%%

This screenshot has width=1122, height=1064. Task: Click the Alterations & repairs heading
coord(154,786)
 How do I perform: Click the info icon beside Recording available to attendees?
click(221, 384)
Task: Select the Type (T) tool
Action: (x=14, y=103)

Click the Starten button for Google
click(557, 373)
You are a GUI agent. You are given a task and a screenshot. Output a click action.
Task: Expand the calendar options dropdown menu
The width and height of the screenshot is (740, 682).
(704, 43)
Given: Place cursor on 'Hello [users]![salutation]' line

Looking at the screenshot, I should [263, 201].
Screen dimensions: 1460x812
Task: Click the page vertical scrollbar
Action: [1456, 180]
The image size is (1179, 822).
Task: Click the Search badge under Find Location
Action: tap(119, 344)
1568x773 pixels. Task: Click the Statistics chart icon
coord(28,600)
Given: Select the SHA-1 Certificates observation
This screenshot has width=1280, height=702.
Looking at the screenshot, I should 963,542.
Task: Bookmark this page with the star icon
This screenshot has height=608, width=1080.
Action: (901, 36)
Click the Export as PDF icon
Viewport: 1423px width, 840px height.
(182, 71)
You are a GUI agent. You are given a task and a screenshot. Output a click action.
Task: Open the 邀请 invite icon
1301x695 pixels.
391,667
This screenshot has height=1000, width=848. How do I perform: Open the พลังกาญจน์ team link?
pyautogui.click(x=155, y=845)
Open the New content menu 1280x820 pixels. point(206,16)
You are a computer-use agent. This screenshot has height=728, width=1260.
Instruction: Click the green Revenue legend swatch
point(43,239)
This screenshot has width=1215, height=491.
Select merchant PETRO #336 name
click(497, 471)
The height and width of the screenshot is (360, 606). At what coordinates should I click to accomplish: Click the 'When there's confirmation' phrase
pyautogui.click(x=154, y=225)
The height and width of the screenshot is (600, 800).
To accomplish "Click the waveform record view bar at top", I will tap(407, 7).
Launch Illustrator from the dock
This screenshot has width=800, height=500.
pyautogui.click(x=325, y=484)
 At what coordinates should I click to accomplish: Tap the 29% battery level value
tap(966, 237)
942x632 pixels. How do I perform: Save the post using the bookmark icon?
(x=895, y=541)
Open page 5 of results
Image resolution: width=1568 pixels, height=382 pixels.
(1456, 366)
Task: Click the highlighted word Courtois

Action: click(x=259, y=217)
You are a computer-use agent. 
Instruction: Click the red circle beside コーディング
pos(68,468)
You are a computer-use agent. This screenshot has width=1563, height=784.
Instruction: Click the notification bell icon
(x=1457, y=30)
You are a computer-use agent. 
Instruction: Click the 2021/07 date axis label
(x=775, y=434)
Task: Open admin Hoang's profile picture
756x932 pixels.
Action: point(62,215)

%%

» Work instruction
Bring together all lines in the records where the word "menu" is found.

» Result
Task: Expand the calendar options dropdown menu
Open the New content menu 1280x820 pixels. point(206,16)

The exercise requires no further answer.